Nothing is to be altered; the data must be repeated exactly.

□ □ □ □ □

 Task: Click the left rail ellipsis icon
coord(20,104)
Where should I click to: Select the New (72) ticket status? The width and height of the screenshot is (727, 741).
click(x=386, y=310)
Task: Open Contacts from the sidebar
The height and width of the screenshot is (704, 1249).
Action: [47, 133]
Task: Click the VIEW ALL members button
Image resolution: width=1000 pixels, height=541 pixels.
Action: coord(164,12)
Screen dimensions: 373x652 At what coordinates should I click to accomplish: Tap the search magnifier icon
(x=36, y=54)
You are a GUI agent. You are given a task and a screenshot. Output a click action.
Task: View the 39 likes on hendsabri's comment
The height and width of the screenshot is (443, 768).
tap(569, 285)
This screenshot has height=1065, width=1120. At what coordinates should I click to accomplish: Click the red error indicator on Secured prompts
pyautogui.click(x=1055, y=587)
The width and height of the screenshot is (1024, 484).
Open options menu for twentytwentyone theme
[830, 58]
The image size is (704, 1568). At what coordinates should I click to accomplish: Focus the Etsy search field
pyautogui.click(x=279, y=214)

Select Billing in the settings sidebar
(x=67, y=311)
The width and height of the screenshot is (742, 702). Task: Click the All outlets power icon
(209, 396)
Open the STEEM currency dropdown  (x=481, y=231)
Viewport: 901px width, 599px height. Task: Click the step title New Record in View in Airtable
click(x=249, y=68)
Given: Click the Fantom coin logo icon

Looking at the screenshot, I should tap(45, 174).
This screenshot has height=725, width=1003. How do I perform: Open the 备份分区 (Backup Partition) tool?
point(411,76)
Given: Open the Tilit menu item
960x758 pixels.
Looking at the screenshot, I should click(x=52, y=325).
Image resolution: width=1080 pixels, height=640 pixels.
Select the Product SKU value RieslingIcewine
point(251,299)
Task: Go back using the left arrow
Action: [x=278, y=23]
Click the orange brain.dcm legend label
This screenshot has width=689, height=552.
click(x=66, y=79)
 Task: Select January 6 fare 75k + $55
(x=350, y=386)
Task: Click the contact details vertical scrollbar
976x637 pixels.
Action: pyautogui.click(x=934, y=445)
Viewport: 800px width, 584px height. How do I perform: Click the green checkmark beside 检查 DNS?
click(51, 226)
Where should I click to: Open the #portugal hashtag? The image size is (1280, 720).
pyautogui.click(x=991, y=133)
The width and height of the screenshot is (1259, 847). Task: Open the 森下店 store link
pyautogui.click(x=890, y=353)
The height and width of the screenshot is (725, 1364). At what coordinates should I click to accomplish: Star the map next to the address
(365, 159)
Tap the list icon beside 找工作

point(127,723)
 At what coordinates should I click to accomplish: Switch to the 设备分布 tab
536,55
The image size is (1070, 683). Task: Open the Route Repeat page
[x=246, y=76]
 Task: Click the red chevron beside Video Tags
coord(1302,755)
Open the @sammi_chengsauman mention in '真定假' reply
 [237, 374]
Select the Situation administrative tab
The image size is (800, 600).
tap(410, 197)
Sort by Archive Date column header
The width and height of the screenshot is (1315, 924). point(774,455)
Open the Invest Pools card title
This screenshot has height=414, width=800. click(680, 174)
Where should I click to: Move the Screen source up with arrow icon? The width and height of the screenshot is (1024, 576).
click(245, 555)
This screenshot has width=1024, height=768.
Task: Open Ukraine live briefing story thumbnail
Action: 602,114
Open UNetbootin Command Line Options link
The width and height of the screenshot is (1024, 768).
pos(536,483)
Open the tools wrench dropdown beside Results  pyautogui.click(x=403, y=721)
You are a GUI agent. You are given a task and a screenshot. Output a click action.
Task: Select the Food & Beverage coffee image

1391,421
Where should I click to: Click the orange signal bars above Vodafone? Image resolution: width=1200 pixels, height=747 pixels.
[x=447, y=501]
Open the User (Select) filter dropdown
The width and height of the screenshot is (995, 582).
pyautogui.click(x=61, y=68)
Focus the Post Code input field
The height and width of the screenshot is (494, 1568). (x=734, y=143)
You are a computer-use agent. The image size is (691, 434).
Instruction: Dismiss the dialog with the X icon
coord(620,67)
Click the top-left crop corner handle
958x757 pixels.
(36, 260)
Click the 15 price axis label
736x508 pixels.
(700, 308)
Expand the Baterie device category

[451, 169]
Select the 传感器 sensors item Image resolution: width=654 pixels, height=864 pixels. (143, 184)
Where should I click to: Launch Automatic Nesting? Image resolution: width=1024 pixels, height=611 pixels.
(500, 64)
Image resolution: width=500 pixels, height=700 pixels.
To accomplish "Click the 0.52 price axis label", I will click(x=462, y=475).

□ □ □ □ □

**REPLY TO THE TASK:**
 Task: Click the left rail ellipsis icon
coord(20,104)
Where should I click to: Select the New (72) ticket status? The width and height of the screenshot is (727, 741).
click(x=386, y=310)
Task: Open Contacts from the sidebar
The height and width of the screenshot is (704, 1249).
Action: [47, 133]
Task: Click the VIEW ALL members button
Image resolution: width=1000 pixels, height=541 pixels.
Action: coord(164,12)
Screen dimensions: 373x652 At what coordinates should I click to accomplish: Tap the search magnifier icon
(x=36, y=54)
You are a GUI agent. You are given a task and a screenshot. Output a click action.
Task: View the 39 likes on hendsabri's comment
The height and width of the screenshot is (443, 768).
tap(569, 285)
This screenshot has height=1065, width=1120. At what coordinates should I click to accomplish: Click the red error indicator on Secured prompts
pyautogui.click(x=1055, y=587)
The width and height of the screenshot is (1024, 484).
Open options menu for twentytwentyone theme
[830, 58]
The image size is (704, 1568). At what coordinates should I click to accomplish: Focus the Etsy search field
pyautogui.click(x=279, y=214)

Select Billing in the settings sidebar
(x=67, y=311)
The width and height of the screenshot is (742, 702). Task: Click the All outlets power icon
(209, 396)
Open the STEEM currency dropdown  (x=481, y=231)
Viewport: 901px width, 599px height. Task: Click the step title New Record in View in Airtable
click(x=249, y=68)
Given: Click the Fantom coin logo icon

Looking at the screenshot, I should tap(45, 174).
This screenshot has height=725, width=1003. How do I perform: Open the 备份分区 (Backup Partition) tool?
point(411,76)
Given: Open the Tilit menu item
960x758 pixels.
Looking at the screenshot, I should click(x=52, y=325).
Image resolution: width=1080 pixels, height=640 pixels.
Select the Product SKU value RieslingIcewine
point(251,299)
Task: Go back using the left arrow
Action: [x=278, y=23]
Click the orange brain.dcm legend label
This screenshot has width=689, height=552.
click(x=66, y=79)
 Task: Select January 6 fare 75k + $55
(x=350, y=386)
Task: Click the contact details vertical scrollbar
976x637 pixels.
Action: pyautogui.click(x=934, y=445)
Viewport: 800px width, 584px height. How do I perform: Click the green checkmark beside 检查 DNS?
click(51, 226)
Where should I click to: Open the #portugal hashtag? The image size is (1280, 720).
pyautogui.click(x=991, y=133)
The width and height of the screenshot is (1259, 847). Task: Open the 森下店 store link
pyautogui.click(x=890, y=353)
The height and width of the screenshot is (725, 1364). At what coordinates should I click to accomplish: Star the map next to the address
(365, 159)
Tap the list icon beside 找工作

point(127,723)
 At what coordinates should I click to accomplish: Switch to the 设备分布 tab
536,55
The image size is (1070, 683). Task: Open the Route Repeat page
[x=246, y=76]
 Task: Click the red chevron beside Video Tags
coord(1302,755)
Open the @sammi_chengsauman mention in '真定假' reply
 [237, 374]
Select the Situation administrative tab
The image size is (800, 600).
tap(410, 197)
Sort by Archive Date column header
The width and height of the screenshot is (1315, 924). point(774,455)
Open the Invest Pools card title
This screenshot has height=414, width=800. click(680, 174)
Where should I click to: Move the Screen source up with arrow icon? The width and height of the screenshot is (1024, 576).
click(245, 555)
This screenshot has width=1024, height=768.
Task: Open Ukraine live briefing story thumbnail
Action: 602,114
Open UNetbootin Command Line Options link
The width and height of the screenshot is (1024, 768).
pos(536,483)
Open the tools wrench dropdown beside Results  pyautogui.click(x=403, y=721)
You are a GUI agent. You are given a task and a screenshot. Output a click action.
Task: Select the Food & Beverage coffee image

1391,421
Where should I click to: Click the orange signal bars above Vodafone? Image resolution: width=1200 pixels, height=747 pixels.
[x=447, y=501]
Open the User (Select) filter dropdown
The width and height of the screenshot is (995, 582).
pyautogui.click(x=61, y=68)
Focus the Post Code input field
The height and width of the screenshot is (494, 1568). (x=734, y=143)
You are a computer-use agent. The image size is (691, 434).
Instruction: Dismiss the dialog with the X icon
coord(620,67)
Click the top-left crop corner handle
958x757 pixels.
(36, 260)
Click the 15 price axis label
736x508 pixels.
(700, 308)
Expand the Baterie device category

[451, 169]
Select the 传感器 sensors item Image resolution: width=654 pixels, height=864 pixels. (143, 184)
Where should I click to: Launch Automatic Nesting? Image resolution: width=1024 pixels, height=611 pixels.
(500, 64)
Image resolution: width=500 pixels, height=700 pixels.
To accomplish "Click the 0.52 price axis label", I will click(x=462, y=475).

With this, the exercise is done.